**Aufgabe:** Aus welchem Grund holt Regisseur Martin Andersson laut dem Textauszug die 70 Instrumentalisten aus dem Untergeschoss auf die Bühne?

»Eine Hommage an die Musik«

Nach 25 Jahren: Puccinis »Tosca« feiert an diesem Samstag Premiere im Großen Haus des Stadttheaters Gießen.
Gießen. Lange mussten sich die Fans dieses Opern-Klassikers gedulden, bis sie ihn nun wieder in Gießen erleben können. Letztmals wurde Giacomo Puccinis »Tosca« vor 25 Jahren unter dem damaligen Stadttheater-Intendanten Guy Montavon inszeniert. Das hat handfeste Gründe, denn der Orchestergraben des Hauses ist für dieses Werk und seine musikalischen Anforderungen eigentlich zu klein. Regisseur Martin Andersson holt für seine Version die 70 beteiligten Instrumentalisten daher kurzerhand aus dem Untergeschoss auf die Bühne. Seine Inszenierung des Werks feiert am Samstag, 25. März, um 19.30 Uhr Premiere im Großen Haus. Die musikalische Leitung haben Generalmusikdirektor Andreas Schüller und Vladimir Yaskorski.
»Eine Sache ist mir ungemein wichtig«, betont der Schweizer Regisseur im Pressegespräch: »die absolute emotionale Hingabe« seiner Sänger und Sängerinnen. Schließlich werde hier ein Stoff verhandelt, in dem es um Mord, Folter und Erpressung geht. Die Handlung der um das Jahr 1900 uraufgeführten Oper haben Andersson und sein Regieteam in das Hier und Heute verlegt. Es geht um drei einst eng befreundete Menschen, die sich in einer fiktiven italienischen Diktatur zurechtfinden müssen. Da ist der Polizeichef Scarpia (Bariton Grga Peros), der nun auf alle Moral verzichtet. Da ist der Künstler Cavaradossi (Tenor Michael Ha), der sich für den Widerstand entschieden hat. Und da ist die titelgebende Tosca (Sopranistin Margarita Vilsone), die außerhalb des Systems zu bleiben hofft. »Sie ist keine Zicke oder Diva«, betont Kostümbildnerin Dorothee Joisten, und werde daher auch anhand der Kleidung entsprechend dargestellt.

**Extrahierte Daten:**
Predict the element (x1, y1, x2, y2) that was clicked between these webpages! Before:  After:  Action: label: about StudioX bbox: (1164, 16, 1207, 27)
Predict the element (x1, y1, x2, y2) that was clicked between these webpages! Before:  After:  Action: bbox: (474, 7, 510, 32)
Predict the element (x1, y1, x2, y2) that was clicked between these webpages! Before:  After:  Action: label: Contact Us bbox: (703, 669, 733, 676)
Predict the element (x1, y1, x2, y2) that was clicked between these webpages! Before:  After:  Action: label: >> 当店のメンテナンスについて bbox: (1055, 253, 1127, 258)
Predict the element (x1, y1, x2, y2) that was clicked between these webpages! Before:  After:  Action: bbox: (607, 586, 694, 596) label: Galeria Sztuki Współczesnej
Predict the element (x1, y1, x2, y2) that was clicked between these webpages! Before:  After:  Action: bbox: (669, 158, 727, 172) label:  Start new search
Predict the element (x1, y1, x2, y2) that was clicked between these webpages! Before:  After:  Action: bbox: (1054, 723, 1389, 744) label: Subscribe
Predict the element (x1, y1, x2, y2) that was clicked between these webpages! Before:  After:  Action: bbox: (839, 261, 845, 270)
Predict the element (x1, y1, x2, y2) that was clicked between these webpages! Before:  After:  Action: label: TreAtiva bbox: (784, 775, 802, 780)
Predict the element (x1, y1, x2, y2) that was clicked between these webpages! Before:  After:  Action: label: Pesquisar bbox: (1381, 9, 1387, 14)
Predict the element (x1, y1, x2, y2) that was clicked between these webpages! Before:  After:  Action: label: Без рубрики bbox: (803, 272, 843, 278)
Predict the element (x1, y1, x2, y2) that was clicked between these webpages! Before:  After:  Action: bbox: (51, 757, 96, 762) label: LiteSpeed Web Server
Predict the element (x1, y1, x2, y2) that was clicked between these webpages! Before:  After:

**Antwort:** Der Orchestergraben des Hauses ist für »Tosca« und ihre musikalischen Anforderungen eigentlich zu klein.